**** Texte à lire ****

Contenu de la décision
Cette décision du 23 octobre 2024 vient donc conclure cette affaire, en prenant acte des interprétations de la CJUE et en se prononçant sur les astreintes auxquelles l’État avait été condamné.
Concernant l’interprétation de la directive 2001-18, le Conseil d’État considère que « les techniques de mutagénèse aléatoire in vitro doivent être considérées, au même titre que les techniques de mutagénèse aléatoire in vivo, comme traditionnellement utilisées pour diverses applications et dont la sécurité est avérée depuis longtemps, de telle sorte que les organismes obtenus au moyen de ces techniques sont exclus du champ d’application de la directive 2001/18/CE. ». Il enjoint donc au Gouvernement d’adopter, dans les 4 mois, un décret modifiant l’article D.531-2 du Code de l’environnement qui fixe la liste des techniques permettant l’obtention d’organismes génétiquement modifiés qui son exemptées de la réglementation OGM. Il s’agit de préciser que l’exception concerne, outre les techniques qui ne sont pas considérées comme donnant lieu à une modification génétique, celles « qui ont fait l’objet d’une utilisation traditionnelle et dont la sécurité pour la santé publique ou l’environnement est avérée depuis longtemps », et que seule la mutagénèse « aléatoire » est concernée.

****

■ Consignes:
(1) Relevez toutes les institutions ou autorités publiques nommées dans le texte sur la décision du Conseil d'État.
(2) Dans le texte sur la décision du Conseil d'État, recopiez tout ce qui va de "Contenu de la" jusqu'à "avait été condamné.", en mettant "procédure" à la place de "affaire".
(3) D'après le texte sur la décision du Conseil d'État, en combien de temps le Gouvernement doit-il adopter le décret demandé ?
Ne vous servez que du texte pour répondre.

**** Données enregistrées ****

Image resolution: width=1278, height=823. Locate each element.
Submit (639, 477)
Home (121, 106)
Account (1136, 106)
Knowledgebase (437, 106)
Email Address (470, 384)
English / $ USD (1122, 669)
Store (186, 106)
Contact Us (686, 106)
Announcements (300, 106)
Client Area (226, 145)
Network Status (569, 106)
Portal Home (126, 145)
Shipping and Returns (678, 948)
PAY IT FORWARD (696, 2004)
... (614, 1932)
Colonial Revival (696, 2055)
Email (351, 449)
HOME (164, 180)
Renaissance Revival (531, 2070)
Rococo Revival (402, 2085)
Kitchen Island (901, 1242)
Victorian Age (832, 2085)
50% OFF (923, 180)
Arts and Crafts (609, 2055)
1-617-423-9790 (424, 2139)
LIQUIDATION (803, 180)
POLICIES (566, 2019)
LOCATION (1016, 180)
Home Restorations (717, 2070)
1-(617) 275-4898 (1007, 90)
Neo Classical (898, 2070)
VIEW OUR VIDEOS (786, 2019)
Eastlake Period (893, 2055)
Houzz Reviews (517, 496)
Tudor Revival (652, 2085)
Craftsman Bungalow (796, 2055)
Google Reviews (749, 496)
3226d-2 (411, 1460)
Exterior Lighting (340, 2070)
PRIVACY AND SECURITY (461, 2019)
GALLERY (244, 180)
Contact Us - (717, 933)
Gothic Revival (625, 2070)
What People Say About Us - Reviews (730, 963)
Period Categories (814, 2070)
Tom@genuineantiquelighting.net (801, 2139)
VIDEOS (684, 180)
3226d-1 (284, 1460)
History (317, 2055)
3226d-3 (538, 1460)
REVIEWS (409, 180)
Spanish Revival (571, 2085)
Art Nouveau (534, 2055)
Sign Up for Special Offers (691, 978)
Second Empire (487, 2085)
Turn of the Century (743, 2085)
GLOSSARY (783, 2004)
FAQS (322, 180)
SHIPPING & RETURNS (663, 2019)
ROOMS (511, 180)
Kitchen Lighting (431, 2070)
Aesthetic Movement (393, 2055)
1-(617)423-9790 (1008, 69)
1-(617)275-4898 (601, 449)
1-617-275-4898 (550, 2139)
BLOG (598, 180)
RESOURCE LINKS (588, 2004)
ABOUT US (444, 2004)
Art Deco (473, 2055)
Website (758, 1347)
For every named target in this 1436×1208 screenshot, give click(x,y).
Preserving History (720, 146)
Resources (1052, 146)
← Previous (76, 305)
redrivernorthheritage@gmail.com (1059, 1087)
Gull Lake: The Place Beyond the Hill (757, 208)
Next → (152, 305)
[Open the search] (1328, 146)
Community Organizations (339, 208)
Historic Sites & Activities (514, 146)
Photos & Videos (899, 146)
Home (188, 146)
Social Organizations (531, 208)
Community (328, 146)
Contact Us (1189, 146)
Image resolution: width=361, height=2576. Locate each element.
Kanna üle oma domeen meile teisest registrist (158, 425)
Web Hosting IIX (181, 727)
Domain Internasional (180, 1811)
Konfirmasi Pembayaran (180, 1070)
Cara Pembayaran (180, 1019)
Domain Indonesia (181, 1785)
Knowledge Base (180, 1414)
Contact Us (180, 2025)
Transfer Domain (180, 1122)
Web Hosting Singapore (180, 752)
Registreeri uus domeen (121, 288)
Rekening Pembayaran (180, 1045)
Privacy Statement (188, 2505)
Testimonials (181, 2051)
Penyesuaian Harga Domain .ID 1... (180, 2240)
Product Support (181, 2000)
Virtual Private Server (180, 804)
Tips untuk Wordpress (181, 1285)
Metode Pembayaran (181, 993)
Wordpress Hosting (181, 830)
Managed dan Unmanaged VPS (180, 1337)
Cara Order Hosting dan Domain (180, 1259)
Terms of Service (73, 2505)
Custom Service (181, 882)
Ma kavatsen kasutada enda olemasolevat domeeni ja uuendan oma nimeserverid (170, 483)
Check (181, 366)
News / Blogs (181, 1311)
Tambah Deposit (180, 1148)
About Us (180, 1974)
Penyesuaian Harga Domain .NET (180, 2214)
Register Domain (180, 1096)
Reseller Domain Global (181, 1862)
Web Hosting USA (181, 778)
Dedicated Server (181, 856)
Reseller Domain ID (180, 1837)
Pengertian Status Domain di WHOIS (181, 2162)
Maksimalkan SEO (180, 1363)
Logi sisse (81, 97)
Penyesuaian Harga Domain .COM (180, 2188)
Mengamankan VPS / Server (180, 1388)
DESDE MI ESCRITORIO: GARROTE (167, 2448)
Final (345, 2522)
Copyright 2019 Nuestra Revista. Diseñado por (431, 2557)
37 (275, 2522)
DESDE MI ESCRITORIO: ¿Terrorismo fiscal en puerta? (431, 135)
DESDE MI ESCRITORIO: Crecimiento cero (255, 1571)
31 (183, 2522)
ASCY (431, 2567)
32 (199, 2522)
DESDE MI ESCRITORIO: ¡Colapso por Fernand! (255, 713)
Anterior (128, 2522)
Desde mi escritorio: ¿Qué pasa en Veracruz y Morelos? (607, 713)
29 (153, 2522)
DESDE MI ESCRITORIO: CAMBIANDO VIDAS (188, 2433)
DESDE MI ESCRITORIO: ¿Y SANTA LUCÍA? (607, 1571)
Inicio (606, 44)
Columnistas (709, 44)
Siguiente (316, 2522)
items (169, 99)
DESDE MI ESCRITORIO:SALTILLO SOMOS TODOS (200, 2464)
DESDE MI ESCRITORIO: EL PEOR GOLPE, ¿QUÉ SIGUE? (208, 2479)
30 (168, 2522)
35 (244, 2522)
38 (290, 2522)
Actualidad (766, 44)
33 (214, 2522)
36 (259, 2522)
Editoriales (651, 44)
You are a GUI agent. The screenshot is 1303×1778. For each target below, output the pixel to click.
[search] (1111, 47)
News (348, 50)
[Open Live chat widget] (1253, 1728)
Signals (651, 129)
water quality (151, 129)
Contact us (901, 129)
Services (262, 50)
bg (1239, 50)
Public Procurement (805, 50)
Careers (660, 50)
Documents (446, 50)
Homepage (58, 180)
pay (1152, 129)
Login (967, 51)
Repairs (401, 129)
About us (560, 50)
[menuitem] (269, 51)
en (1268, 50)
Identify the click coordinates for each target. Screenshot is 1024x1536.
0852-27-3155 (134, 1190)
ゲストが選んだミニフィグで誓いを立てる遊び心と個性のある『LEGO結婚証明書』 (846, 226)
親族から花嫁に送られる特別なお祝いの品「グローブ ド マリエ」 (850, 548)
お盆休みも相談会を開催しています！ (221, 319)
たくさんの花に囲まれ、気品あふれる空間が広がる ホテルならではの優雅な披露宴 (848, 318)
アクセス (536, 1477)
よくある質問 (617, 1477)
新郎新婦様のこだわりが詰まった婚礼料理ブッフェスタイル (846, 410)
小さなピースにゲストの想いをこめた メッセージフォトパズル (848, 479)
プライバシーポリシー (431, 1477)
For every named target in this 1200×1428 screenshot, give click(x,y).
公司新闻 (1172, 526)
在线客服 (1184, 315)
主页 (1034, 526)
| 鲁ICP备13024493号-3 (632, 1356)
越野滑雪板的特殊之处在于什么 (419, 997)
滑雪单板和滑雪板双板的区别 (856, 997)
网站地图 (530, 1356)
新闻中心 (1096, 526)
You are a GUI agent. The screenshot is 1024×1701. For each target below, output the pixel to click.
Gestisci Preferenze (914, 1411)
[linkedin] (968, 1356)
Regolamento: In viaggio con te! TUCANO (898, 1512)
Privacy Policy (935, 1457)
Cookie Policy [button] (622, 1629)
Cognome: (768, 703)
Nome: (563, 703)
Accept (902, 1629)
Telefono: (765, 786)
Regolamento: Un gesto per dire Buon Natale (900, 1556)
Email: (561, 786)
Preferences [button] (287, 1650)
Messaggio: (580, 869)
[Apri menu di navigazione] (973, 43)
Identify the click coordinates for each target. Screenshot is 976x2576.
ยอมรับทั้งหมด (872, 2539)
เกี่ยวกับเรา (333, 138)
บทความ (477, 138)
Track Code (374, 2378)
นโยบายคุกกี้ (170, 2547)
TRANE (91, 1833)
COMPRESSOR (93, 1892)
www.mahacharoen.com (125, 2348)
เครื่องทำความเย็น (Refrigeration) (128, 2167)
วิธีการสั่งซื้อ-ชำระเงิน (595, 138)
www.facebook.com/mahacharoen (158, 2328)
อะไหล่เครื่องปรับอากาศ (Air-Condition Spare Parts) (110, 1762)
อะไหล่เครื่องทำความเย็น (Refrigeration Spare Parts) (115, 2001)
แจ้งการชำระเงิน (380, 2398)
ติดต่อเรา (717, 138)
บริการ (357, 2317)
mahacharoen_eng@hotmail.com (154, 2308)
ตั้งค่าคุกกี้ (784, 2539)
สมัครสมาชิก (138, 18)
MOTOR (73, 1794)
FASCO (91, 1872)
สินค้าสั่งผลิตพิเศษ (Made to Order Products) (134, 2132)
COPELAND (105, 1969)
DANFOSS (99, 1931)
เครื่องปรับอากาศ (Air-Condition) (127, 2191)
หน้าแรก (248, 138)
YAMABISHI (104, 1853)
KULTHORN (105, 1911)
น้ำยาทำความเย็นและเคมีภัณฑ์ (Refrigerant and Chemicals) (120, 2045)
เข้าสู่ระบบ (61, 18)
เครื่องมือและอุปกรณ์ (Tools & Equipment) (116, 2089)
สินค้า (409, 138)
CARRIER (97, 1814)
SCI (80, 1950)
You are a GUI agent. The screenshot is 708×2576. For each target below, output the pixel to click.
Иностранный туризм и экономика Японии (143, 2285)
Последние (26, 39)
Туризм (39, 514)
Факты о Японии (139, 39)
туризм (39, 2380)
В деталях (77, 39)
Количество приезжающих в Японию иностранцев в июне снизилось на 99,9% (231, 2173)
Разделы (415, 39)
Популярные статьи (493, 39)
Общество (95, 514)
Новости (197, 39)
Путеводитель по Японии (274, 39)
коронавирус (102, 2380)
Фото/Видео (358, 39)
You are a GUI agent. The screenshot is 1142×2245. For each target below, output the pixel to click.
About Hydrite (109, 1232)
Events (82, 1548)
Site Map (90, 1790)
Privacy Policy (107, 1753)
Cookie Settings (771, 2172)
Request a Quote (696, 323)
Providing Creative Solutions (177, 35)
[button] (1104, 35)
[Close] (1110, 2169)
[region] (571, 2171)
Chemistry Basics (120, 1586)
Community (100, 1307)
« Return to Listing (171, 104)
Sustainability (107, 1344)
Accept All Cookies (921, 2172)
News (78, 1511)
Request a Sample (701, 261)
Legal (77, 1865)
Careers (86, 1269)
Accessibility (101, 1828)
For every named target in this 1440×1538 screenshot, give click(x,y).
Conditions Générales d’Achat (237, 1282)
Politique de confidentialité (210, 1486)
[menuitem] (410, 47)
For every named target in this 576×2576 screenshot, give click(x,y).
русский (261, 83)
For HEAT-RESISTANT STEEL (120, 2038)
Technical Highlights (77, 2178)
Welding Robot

****

■ Les réponses:
(1) le Conseil d'État, la CJUE, l'État, le Gouvernement

(2)
Contenu de la décision
Cette décision du 23 octobre 2024 vient donc conclure cette procédure, en prenant acte des interprétations de la CJUE et en se prononçant sur les astreintes auxquelles l’État avait été condamné.

(3) Dans les 4 mois.